Seperti sebelumnya, separuh dari peserta diundi. Dengan satu orang yang tidak terpilih dari enam ratus delapan puluh satu peserta, orang yang mendapat undian kosong berhak melaju ke babak berikutnya tanpa harus berpartisipasi dalam pertarungan di babak tersebut.
Entah itu kebetulan atau pengaturan yang disengaja oleh orang-orang Kekaisaran Duanren, orang yang mendapat undian kosong adalah Xie Puti. Oleh karena itu, tanpa perlu bertarung dengan siapa pun, Xie Puti lolos kualifikasi untuk memasuki babak ketiga.
Huang Xiaolong mendapatkan nomor undian ke-86, tetapi lawannya kali ini bukanlah seorang ahli alam Xiantian. Sebaliknya, lawannya adalah seorang pendekar tingkat akhir Orde Kesepuluh, seorang pemuda dari Kerajaan Rusa Putih bernama Deng Tang.
Ketika Deng Tang mengetahui lawannya adalah Huang Xiaolong, wajahnya langsung pucat pasi. Setelah memanggil roh bela dirinya begitu naik ke atas panggung, ia melakukan transformasi jiwa dan melancarkan jurus terkuatnya ke arah Huang Xiaolong.
Rencananya adalah untuk mengejutkan Huang Xiaolong, mengambil inisiatif dan menyerang lebih dulu. Idenya bagus, tetapi Deng Tang melupakan satu poin penting—secepat apa pun serangannya, dan sekuat apa pun daya serangnya, apakah usahanya akan sia-sia jika ia gagal menembus pertahanan Huang Xiaolong?

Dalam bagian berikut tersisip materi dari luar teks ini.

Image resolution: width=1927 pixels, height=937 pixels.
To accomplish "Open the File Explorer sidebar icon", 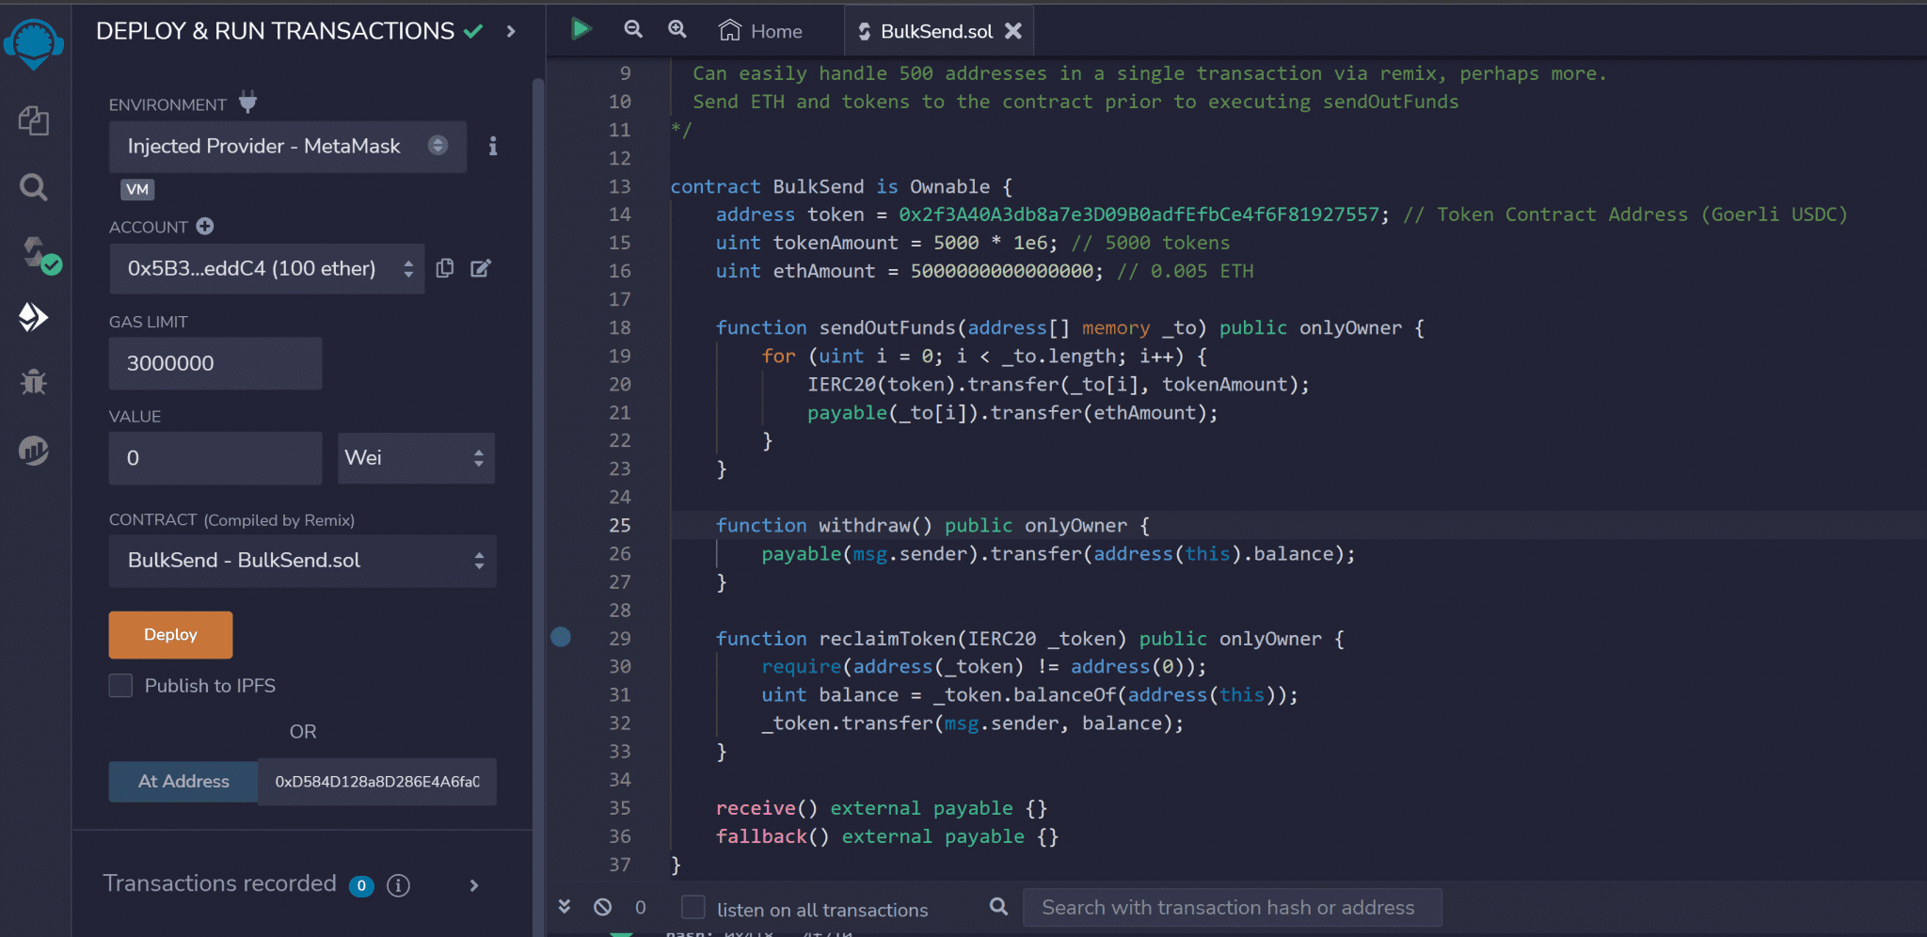I will (x=34, y=120).
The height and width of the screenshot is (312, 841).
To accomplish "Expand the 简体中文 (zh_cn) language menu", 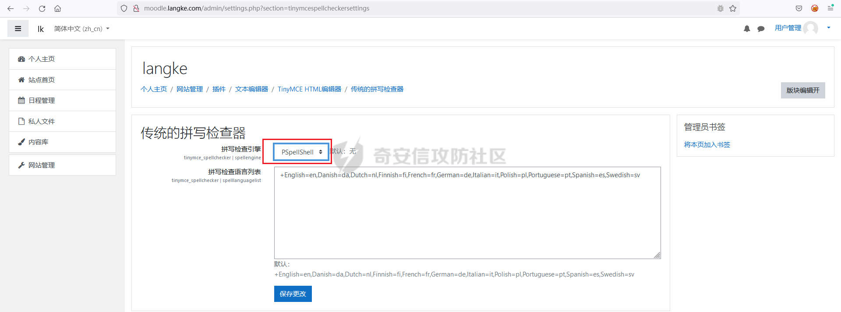I will 81,28.
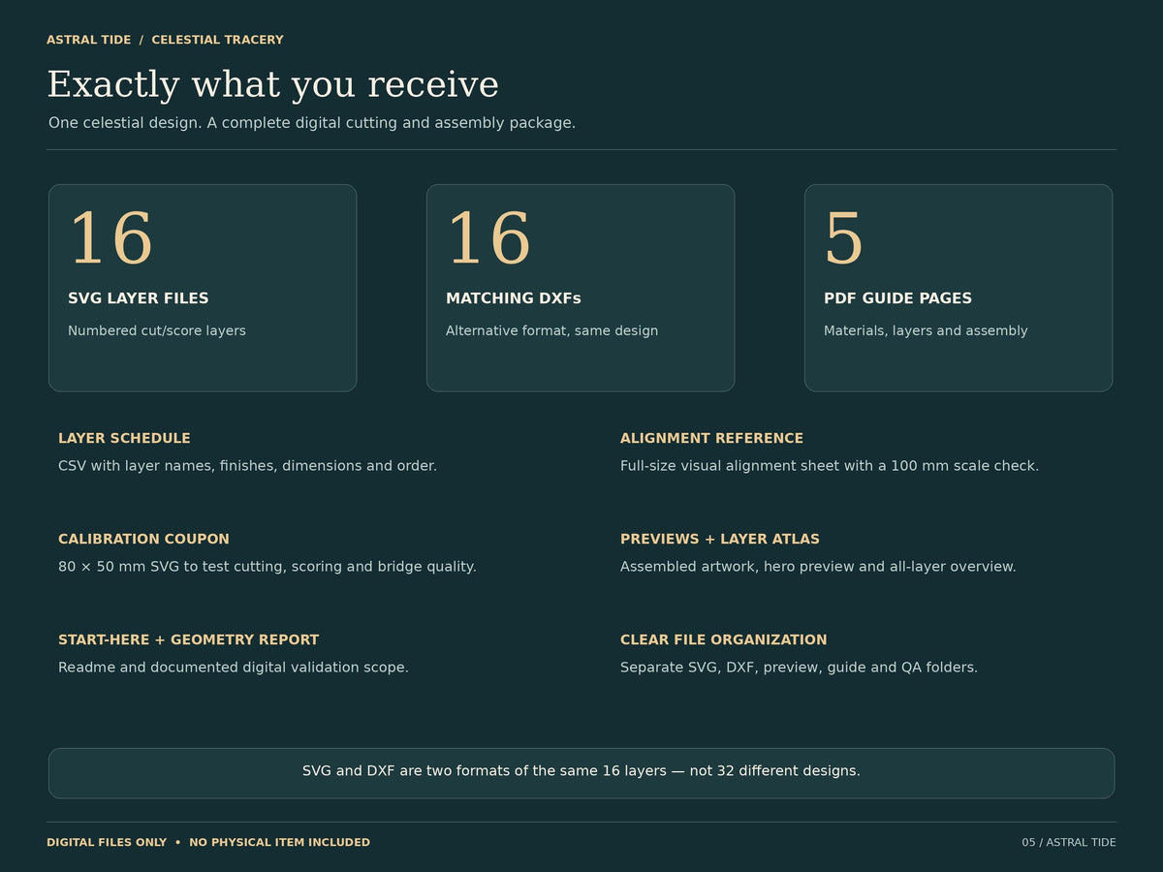
Task: Select the ALIGNMENT REFERENCE heading
Action: pos(711,438)
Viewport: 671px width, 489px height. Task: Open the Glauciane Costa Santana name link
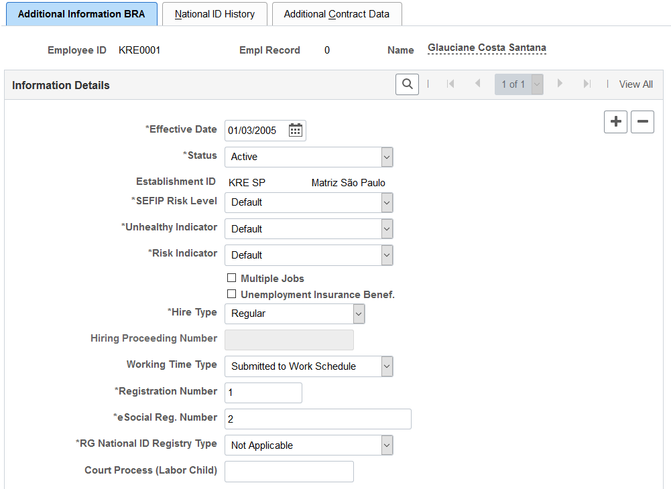click(487, 48)
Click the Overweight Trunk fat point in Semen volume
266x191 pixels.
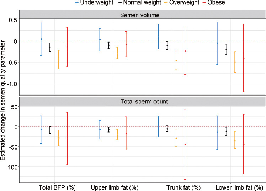[176, 61]
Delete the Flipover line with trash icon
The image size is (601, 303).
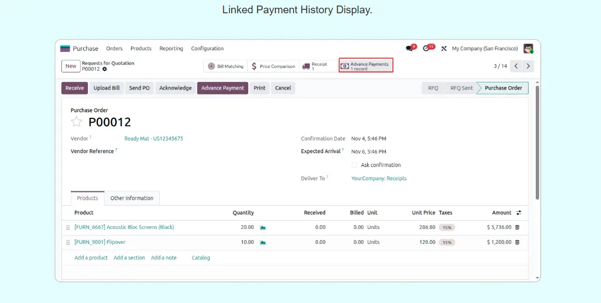click(518, 242)
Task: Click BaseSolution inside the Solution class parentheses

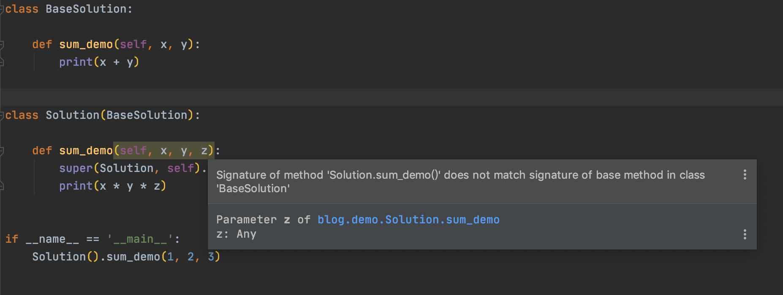Action: pyautogui.click(x=147, y=115)
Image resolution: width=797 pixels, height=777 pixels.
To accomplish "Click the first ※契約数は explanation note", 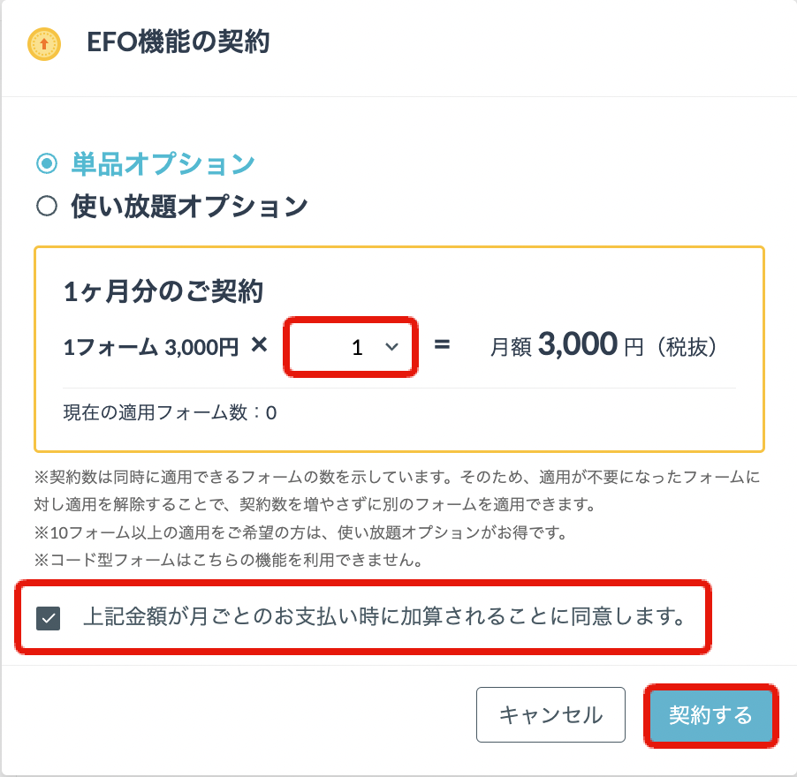I will pos(398,478).
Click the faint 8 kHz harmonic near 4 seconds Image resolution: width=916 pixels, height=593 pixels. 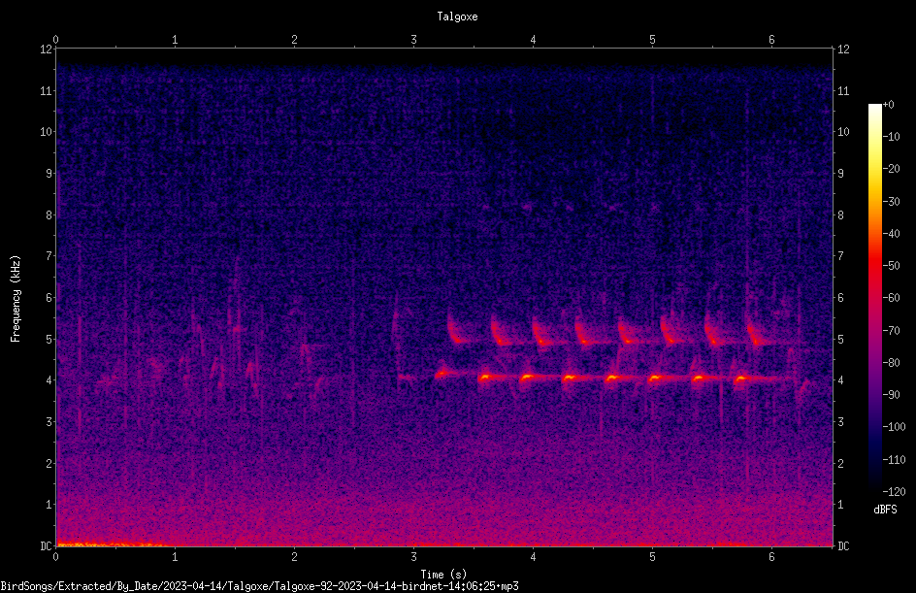[x=528, y=206]
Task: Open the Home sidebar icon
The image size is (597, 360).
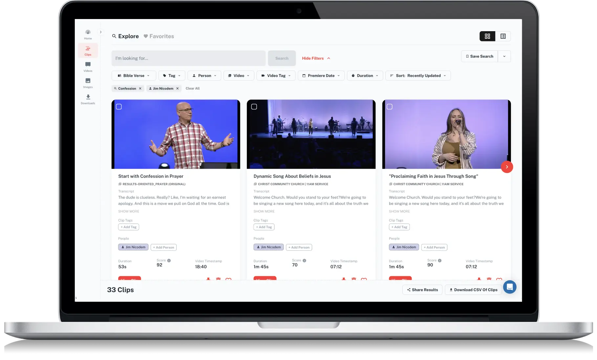Action: (x=88, y=34)
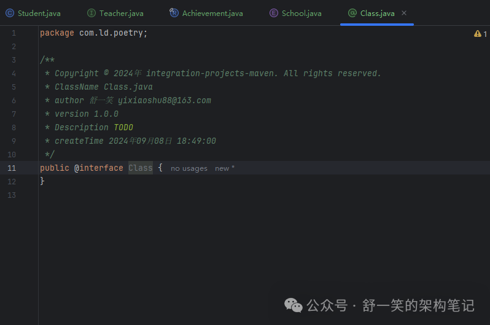
Task: Click line number 3 in the gutter
Action: pyautogui.click(x=14, y=60)
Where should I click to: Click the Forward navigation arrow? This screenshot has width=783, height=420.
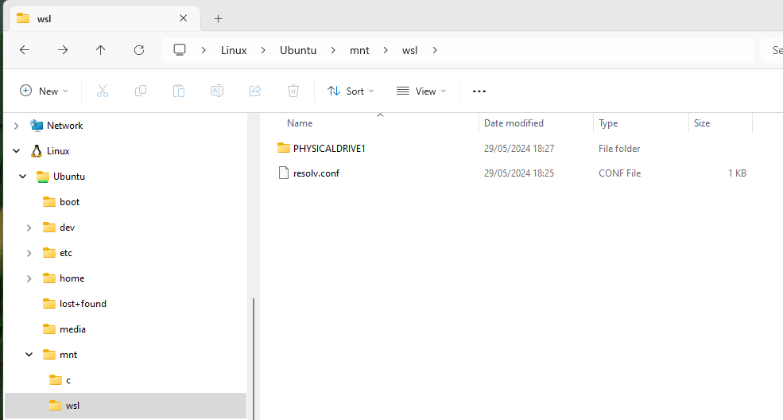63,50
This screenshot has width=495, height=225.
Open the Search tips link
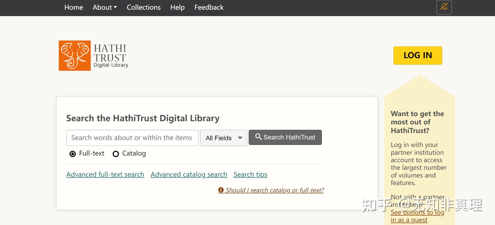250,175
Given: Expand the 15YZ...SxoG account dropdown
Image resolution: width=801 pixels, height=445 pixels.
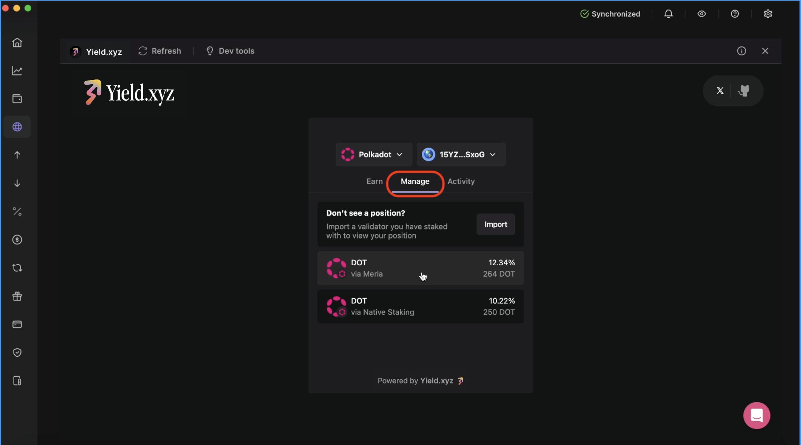Looking at the screenshot, I should click(461, 154).

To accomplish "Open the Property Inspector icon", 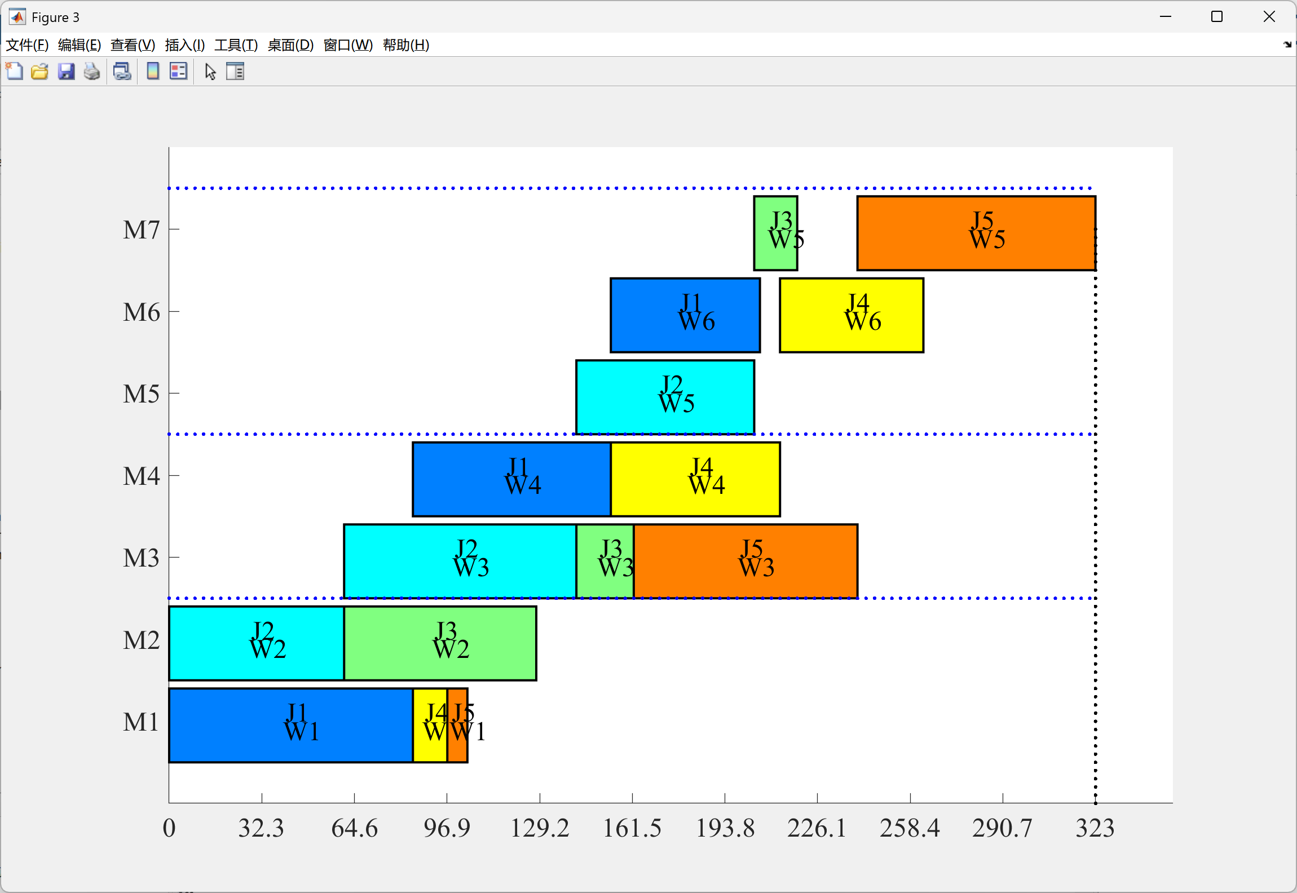I will [x=235, y=72].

Hampir dalam sekejap mata, dia terlempar dari panggung hanya dengan satu pukulan dari Huang Xiaolong.
Babak-babak selanjutnya berlangsung dengan cepat dan tak lama kemudian babak kedua pun berakhir.
Setelah separuh lainnya tereliminasi, tersisa tiga ratus empat puluh orang, ditambah Xie Puti, sehingga totalnya menjadi tiga ratus empat puluh satu orang.
Namun, dengan satu orang yang tersisih, aturan yang sama tetap berlaku… dan orang yang mendapat undian kosong sekali lagi adalah Xie Puti.
Pada titik ini, semua orang mengerti bahwa ini adalah pengaturan Kekaisaran Duanren. Meskipun begitu, tidak ada yang mengeluh.
Lagipula, bakat dan kekuatan Xie Puti sudah terlihat jelas.
Seiring waktu berlalu, kelompok demi kelompok naik ke atas dan babak demi babak kompetisi berlanjut sementara matahari yang tinggi di langit perlahan bergerak ke arah barat. Panas terik siang hari berubah menjadi lebih sejuk, perlahan menghilang.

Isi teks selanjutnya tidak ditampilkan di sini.